Critics say these incidents have not declined as platform operators themselves are not dealing with the situation. Earlier in the month, Instagram reported that the number of business accounts on Instagram - accounts that use the platform for commercial purposes - increased from 15 million in July to 25 million in November worldwide. However, the platform still doesn’t offer a space for consumers to report complaints related to the marketplace. Even if customers want to report on a specific post, they can only do so when it includes violence, hate speech or infringes on intellectual property.

Local internet companies Naver and Kakao have started accepting complaints against sellers using their platforms. In accordance with the Electronic Commerce Consumer Protection Act, which took effect from September last year, the companies then pass the complaints on to the relevant government institutions like the Korea Consumer Agency.

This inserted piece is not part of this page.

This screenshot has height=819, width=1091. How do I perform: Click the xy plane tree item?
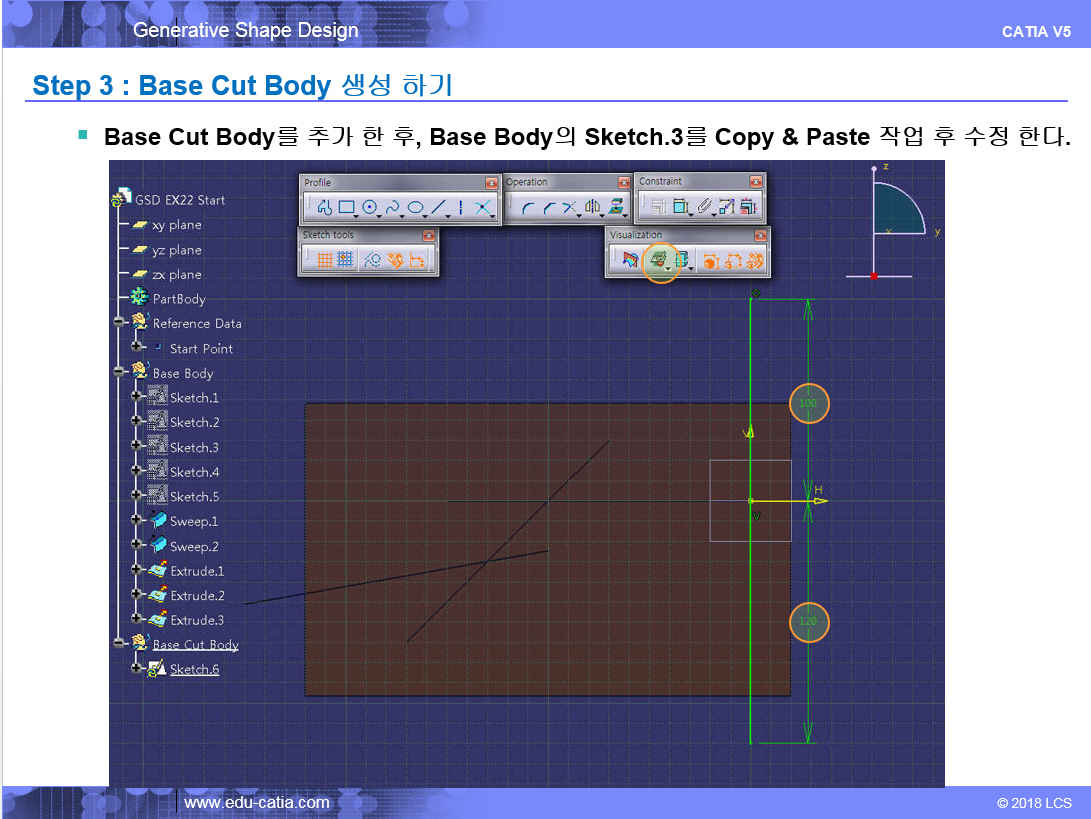click(x=176, y=225)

“The Electronic Commerce Consumer Protection Act must be revised to make it mandatory for business operators to set up a system for consumers to more easily cancel their orders,” said Yeun Kee-yong, professor of civil law at Dongguk University. “Also, while the Fair Trade Commission is the only government authority capable of cracking down on actual business practice, local governments should also be able to start investigations at any time.”

The Seoul Electronic Commerce Center encourages consumers to be careful when shopping online. By law, any seller should have a business registration number that can be verified on the NTS website. The e-commerce watchdog also advises shoppers to always record postings and data related to purchases using screen captures.